Just curious: I was under the impression that savereplays, when played back, should always lead to the same result, especially if played with the "-viewonly" switch, which prevents accidental interference of user input and "taking over" of the playback from that point on.
Now I see a strange result that when jumping to a specific position in time *after* a specific event that I want to diagnose, the event did happen (because a specific score has been reached). Now if I jump backwards in time (or forward to a point before the event), and let the playback continue, it does not happen: The playback continues to the end, but the scoring in the game lead to different results, and in fact, even the input (which is observable with a cursor on the screen) no longer seems to match to what is displayed.
When forwarding (via the timeline), the playback remains in the wrong state (score, progress in the game), but when jumping back, it suddenly recovers to the correct state. However, immediately from there things seem to be played back wrong again.

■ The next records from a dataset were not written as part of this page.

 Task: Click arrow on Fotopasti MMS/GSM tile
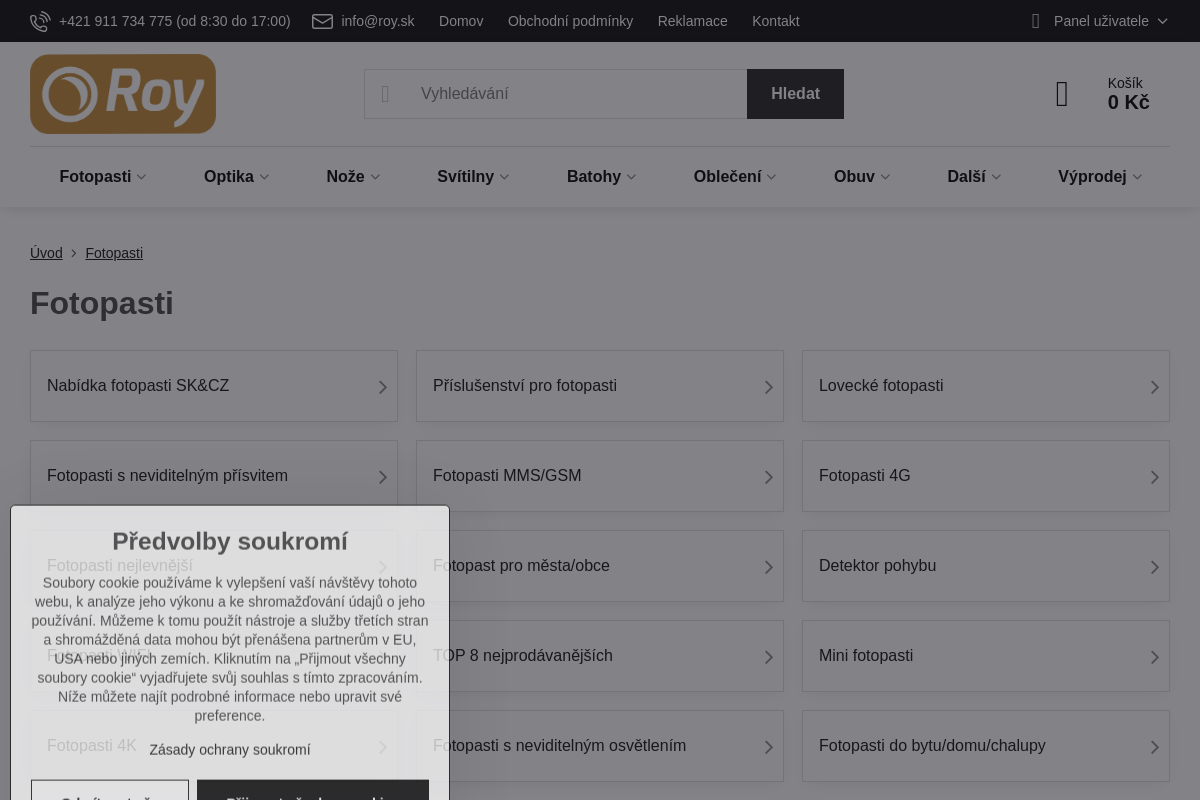click(768, 477)
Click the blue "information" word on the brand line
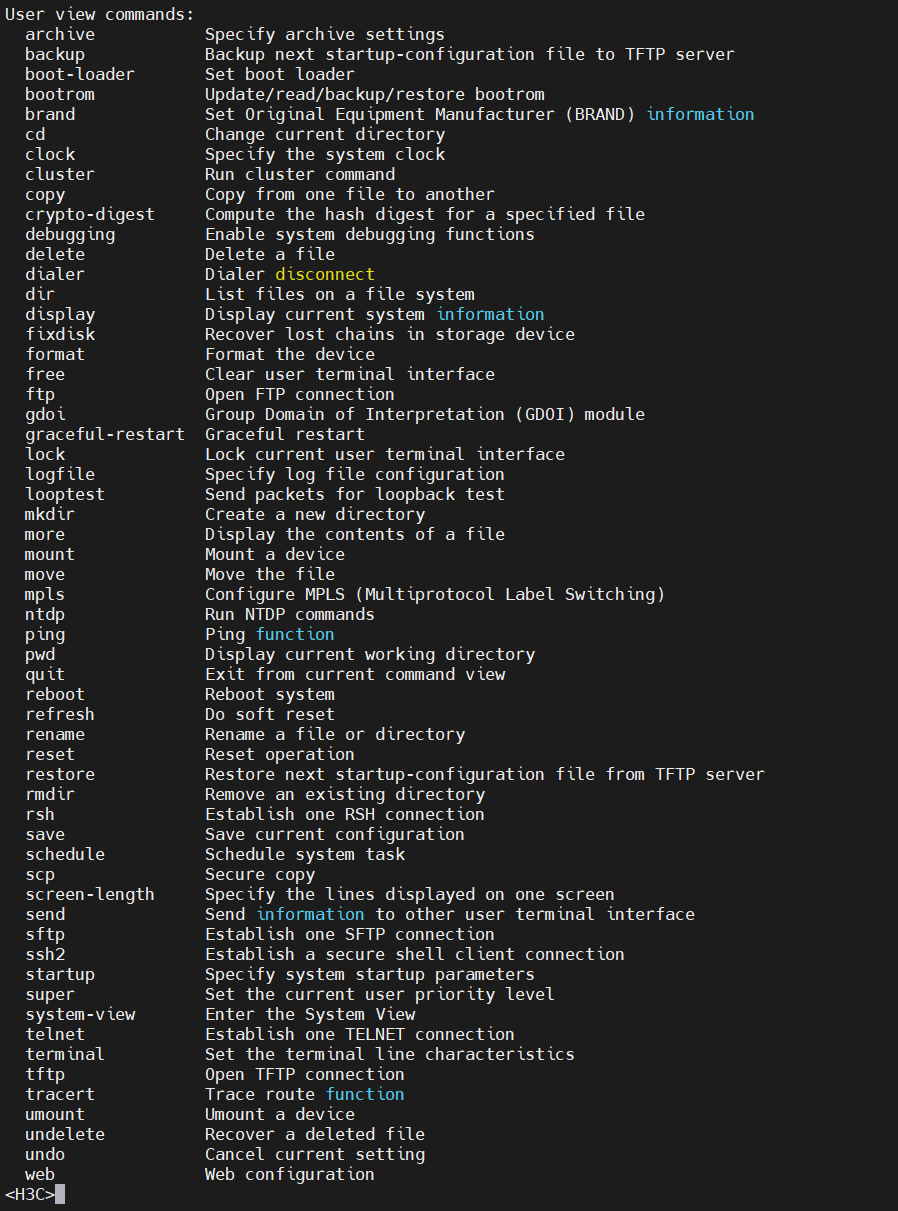Image resolution: width=898 pixels, height=1211 pixels. (x=700, y=114)
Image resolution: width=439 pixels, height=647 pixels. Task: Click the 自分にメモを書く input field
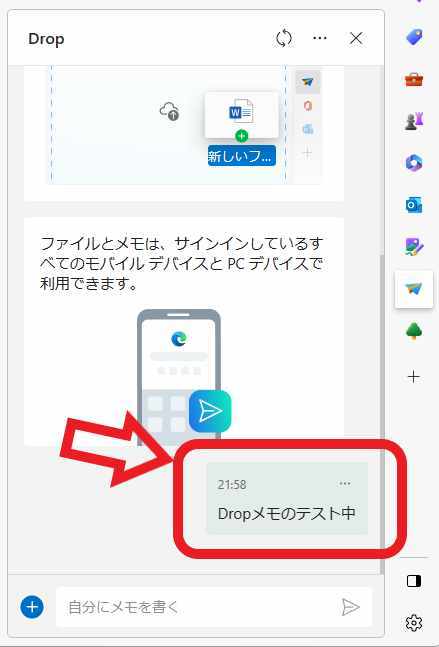(x=198, y=607)
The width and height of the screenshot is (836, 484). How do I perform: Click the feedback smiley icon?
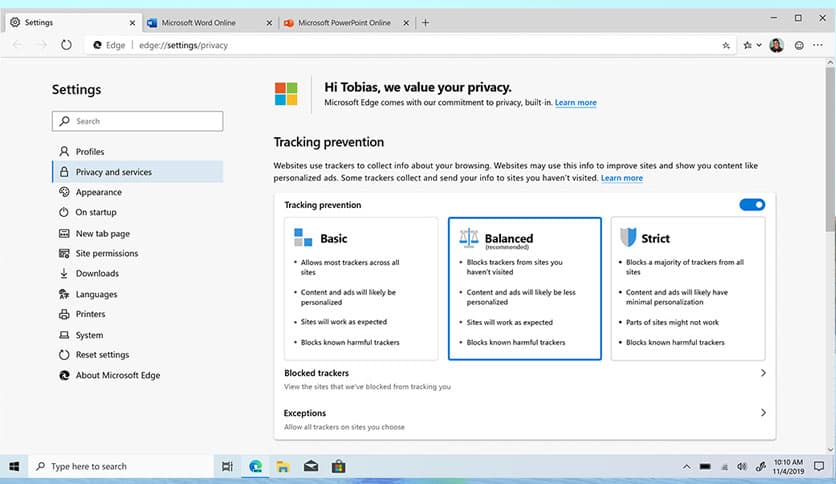click(799, 45)
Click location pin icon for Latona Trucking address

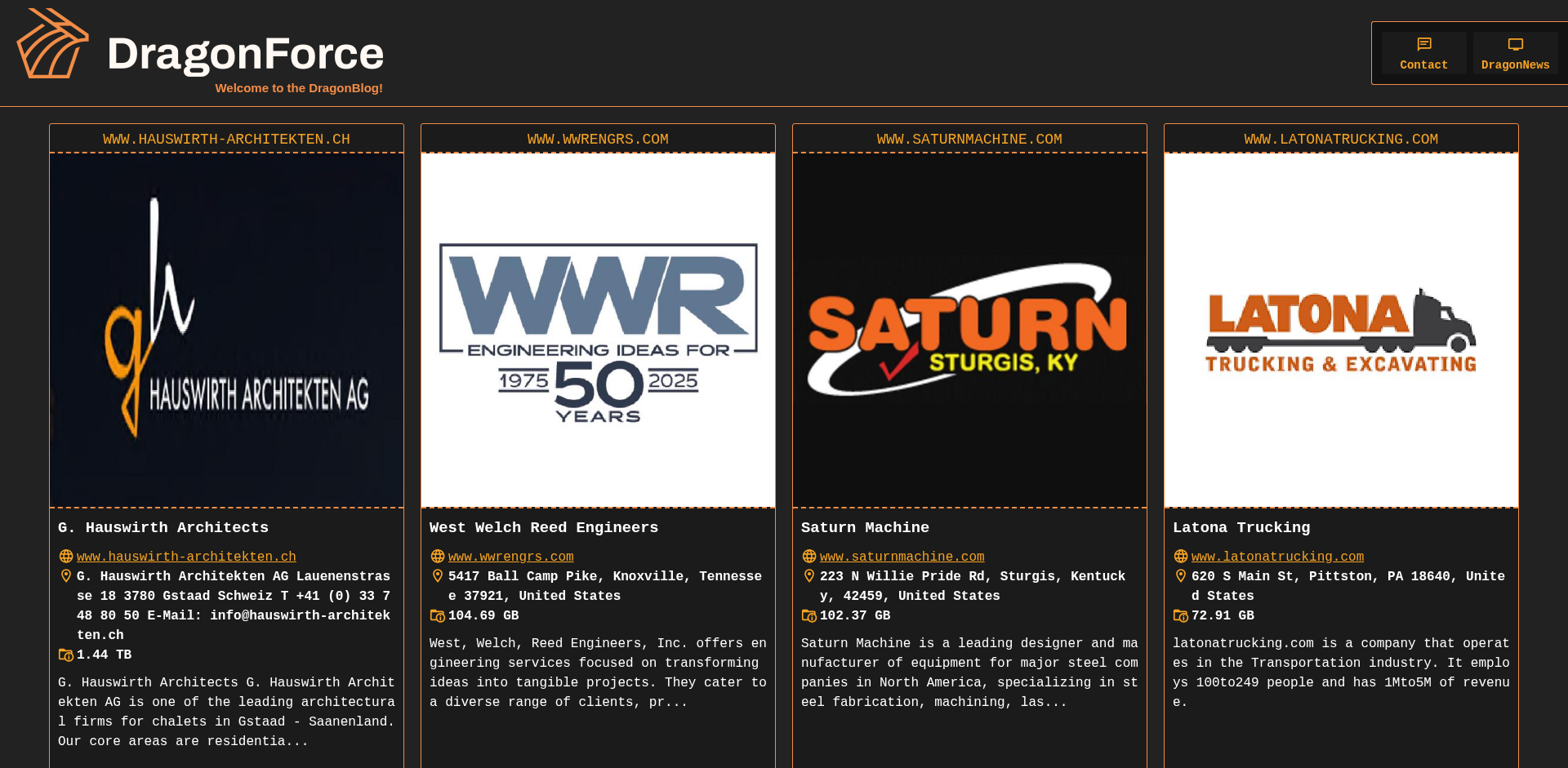click(1181, 576)
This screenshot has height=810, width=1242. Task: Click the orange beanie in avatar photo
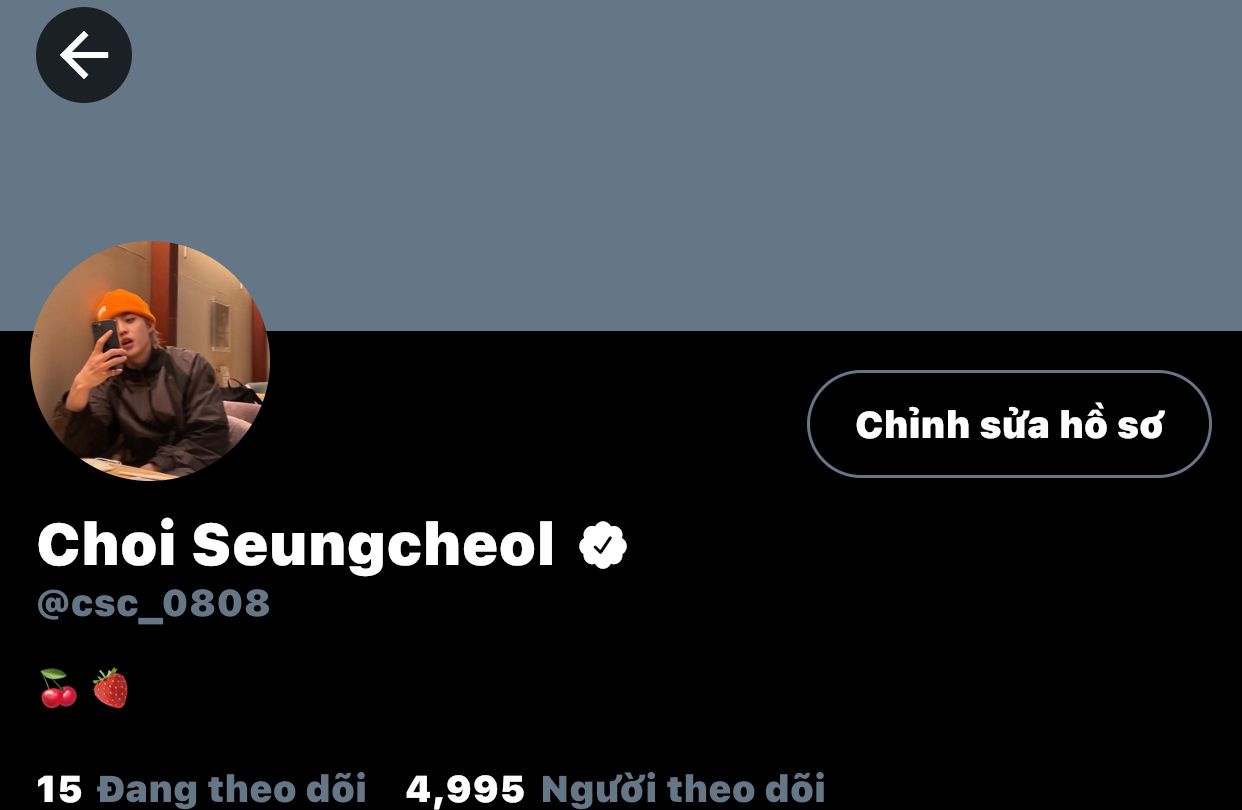(x=124, y=307)
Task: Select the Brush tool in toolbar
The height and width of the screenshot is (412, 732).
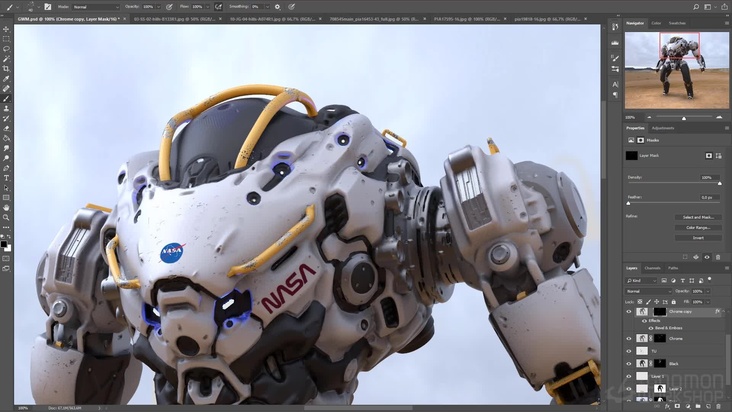Action: (x=6, y=98)
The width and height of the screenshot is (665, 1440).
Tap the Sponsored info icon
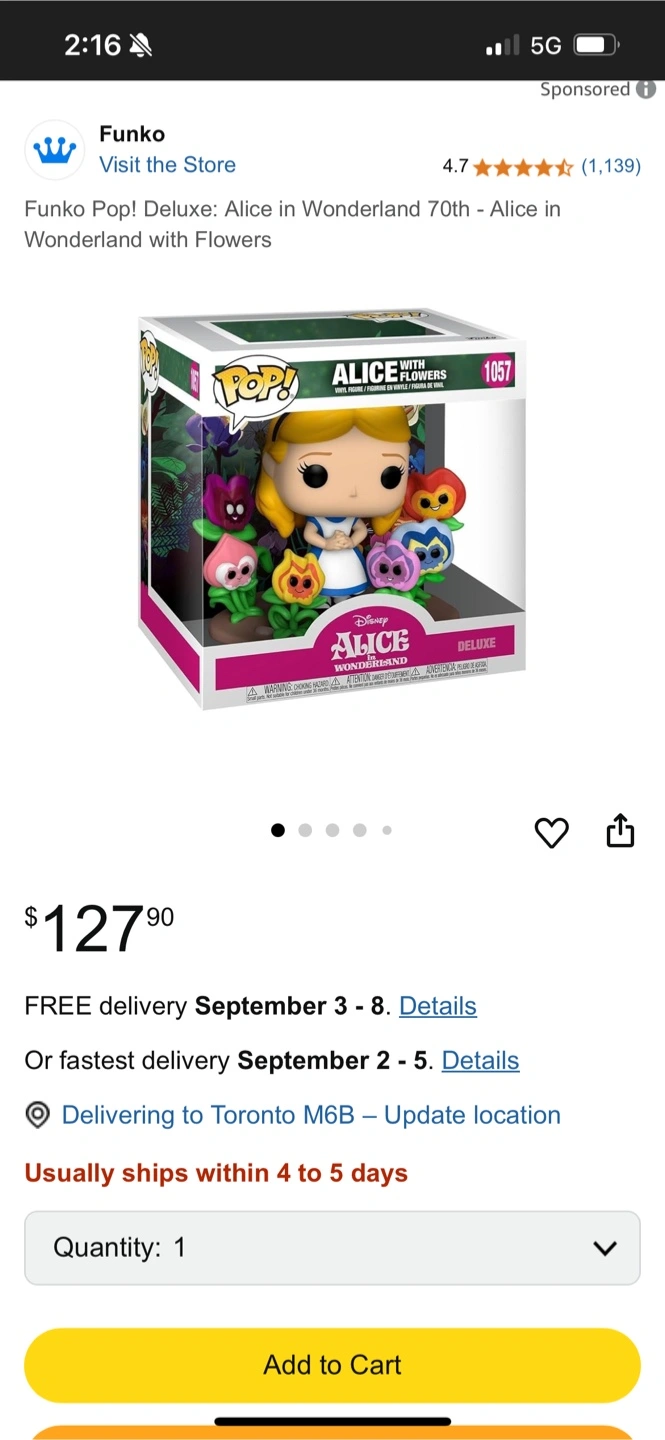point(646,90)
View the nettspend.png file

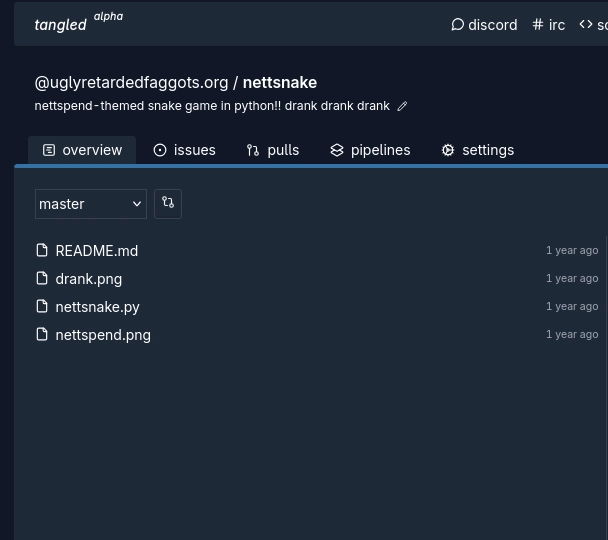tap(103, 334)
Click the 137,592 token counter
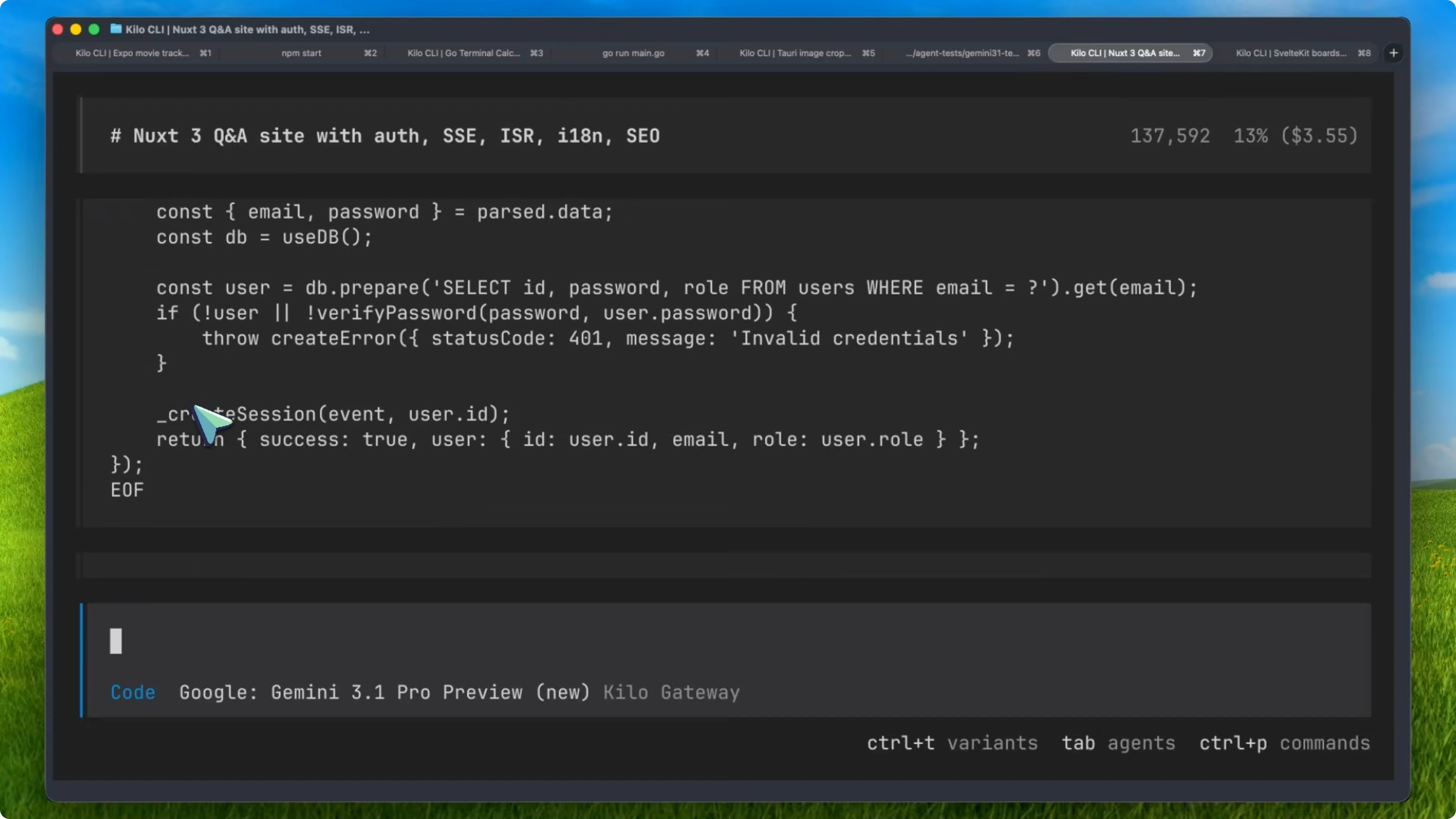1456x819 pixels. tap(1170, 135)
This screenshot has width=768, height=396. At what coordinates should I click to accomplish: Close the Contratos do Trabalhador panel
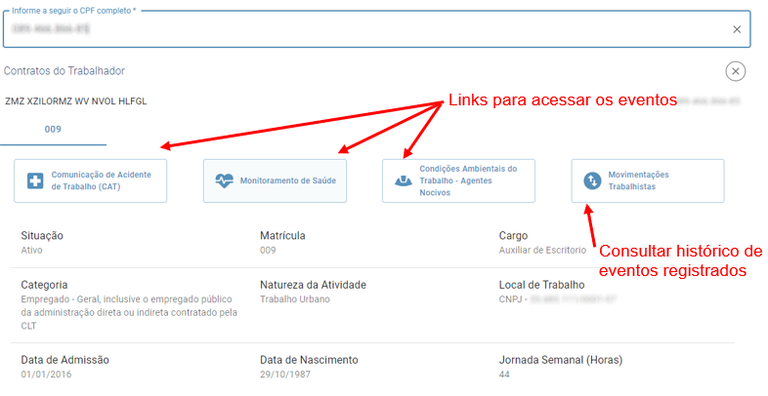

The replays have been saved with "reverse savereplay filename" and loaded with "reverse loadreplay -viewonly filename", and it happens almost reliably with my test application on different PCs, and is independent of whether the recording was done on the same or on another PC, and not only in the latest release (0.18), but even in the previous openMSX version, 0.17.
The test scenario is a MSX-1 game (ROM), and other than playing back PSG music, there are no exotic things or hardware used in the emulation, just a plain MSX 1 with no extensions other than the debugdevice. The effect is also reproducible with that game on different MSX types (e.g. MSX-2).
It's a megarom, ~ 300 KB, and other than the notification "The size of this ROM image is larger than 256kB, which is not supported on real Konami mapper chips!", there are no messages in the status info of openMSX.
However, it is not easy to create a reproducible isolated environment in terms of writing a simple program (simple in terms of lines-of-code) to demonstrate the effect - I just couldn't make it happen in a simple scenario.
I know that this is impossible to diagnose without a working example, but before going to that length, my question is if this an already known issue under certain circumstances or even an expected behavior.